Thank you.
Just drawing on that, then, it's kind of clear to me. The Supreme Court laid out five criteria. If the intent of this amendment is that those five criteria for exemption be bypassed by the fact that a minister in a province has declared a state of emergency, I'm not sure that meets that problem of balancing public health and public safety. We can't just bypass that balancing act that the Minister of Health federally has to maintain, and there's nothing prohibiting a minister of health at a provincial or territorial level from submitting an application with those five. If they reached a point where they had declared a state of emergency, then they could be facilitating those applications. They would know who the people are. They would have the entire provincial or territorial resources at hand to put together the application on an expedited basis.

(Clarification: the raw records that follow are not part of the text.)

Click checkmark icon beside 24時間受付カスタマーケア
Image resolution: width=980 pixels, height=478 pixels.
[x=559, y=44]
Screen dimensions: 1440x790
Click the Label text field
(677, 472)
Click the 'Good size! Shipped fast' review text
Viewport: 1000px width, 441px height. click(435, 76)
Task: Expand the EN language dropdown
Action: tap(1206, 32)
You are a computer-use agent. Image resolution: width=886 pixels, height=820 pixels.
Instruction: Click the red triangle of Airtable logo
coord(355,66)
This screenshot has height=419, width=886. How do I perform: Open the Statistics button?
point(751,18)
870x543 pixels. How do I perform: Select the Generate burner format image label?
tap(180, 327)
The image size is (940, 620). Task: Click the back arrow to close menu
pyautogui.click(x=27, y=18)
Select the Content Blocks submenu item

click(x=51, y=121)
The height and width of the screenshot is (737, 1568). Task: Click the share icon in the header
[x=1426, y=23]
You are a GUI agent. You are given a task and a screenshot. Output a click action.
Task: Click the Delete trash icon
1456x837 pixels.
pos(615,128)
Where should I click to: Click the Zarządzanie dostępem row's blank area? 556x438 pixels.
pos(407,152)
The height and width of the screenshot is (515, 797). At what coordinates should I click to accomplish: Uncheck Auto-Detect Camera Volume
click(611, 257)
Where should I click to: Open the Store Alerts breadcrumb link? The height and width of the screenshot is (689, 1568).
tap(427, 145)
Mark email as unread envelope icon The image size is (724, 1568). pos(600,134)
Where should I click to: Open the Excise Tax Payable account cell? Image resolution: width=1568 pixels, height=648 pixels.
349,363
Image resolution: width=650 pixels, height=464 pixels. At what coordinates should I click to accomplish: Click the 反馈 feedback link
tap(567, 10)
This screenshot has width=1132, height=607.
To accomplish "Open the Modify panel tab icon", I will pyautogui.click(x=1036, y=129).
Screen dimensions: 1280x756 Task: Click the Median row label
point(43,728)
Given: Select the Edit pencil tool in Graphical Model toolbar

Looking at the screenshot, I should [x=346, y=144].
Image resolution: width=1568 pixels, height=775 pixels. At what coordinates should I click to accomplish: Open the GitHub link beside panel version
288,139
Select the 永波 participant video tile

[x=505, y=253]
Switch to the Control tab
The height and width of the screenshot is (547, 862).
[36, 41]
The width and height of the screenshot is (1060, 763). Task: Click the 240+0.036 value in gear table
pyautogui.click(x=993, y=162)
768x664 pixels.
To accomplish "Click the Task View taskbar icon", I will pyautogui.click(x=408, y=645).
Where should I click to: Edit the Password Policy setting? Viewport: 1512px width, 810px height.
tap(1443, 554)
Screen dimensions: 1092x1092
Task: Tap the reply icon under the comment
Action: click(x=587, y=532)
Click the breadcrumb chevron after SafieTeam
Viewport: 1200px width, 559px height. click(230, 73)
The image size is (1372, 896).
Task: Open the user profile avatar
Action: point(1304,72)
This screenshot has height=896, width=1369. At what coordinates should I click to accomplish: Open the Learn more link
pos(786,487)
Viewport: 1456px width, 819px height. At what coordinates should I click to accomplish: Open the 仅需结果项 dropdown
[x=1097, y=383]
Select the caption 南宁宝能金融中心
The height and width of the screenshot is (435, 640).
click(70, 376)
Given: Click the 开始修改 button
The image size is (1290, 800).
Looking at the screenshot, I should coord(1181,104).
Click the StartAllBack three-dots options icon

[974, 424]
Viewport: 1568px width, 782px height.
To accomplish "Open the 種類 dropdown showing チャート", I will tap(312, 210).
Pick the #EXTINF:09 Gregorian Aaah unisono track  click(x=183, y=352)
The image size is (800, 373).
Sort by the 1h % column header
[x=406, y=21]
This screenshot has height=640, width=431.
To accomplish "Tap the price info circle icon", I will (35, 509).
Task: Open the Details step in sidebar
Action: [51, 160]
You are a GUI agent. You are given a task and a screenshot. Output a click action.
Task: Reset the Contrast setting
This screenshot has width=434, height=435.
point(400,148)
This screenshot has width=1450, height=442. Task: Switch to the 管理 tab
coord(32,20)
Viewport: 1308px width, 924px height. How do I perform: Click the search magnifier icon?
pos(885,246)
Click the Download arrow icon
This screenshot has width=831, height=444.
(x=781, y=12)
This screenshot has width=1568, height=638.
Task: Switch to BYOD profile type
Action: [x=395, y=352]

I have a problem with this amendment, because it moves away from the five Supreme Court criteria. It moves away from the balancing of public health and public safety concerns, and it almost relieves the minister of her obligations in the case of a provincial emergency being declared. I have a concern from that perspective.
There are people who need these services today. We need to get these sites up and running immediately. We heard compelling testimony from witnesses when we did our own study that this is an incredible risk, and people are in incredible jeopardy from the opioid crisis that's out there. I do think we need to move forward, but a piece of legislation shouldn't be written to deal just with the crisis of the moment; it has to be reflective of a longer-term solution.
I understand the urgency that Mr. Davies is attempting to address, the sense that maybe something could be put in place faster. I don't know anything about their legality, but we're already hearing that there are workarounds that the provinces are tolerating right now to make sure that there are appropriate safe treatment sites created while they wait for this legislation to come.
Again I'm going to come back to this. The minister can't waive that important balance between public health and public safety and can't just defer to a request from a provincial or territorial counterpart to waive them, and I do believe that provinces and territories have the rights to do this work to get the applications in. They have enormous resources, so there's no reason they can't comply with the act as written.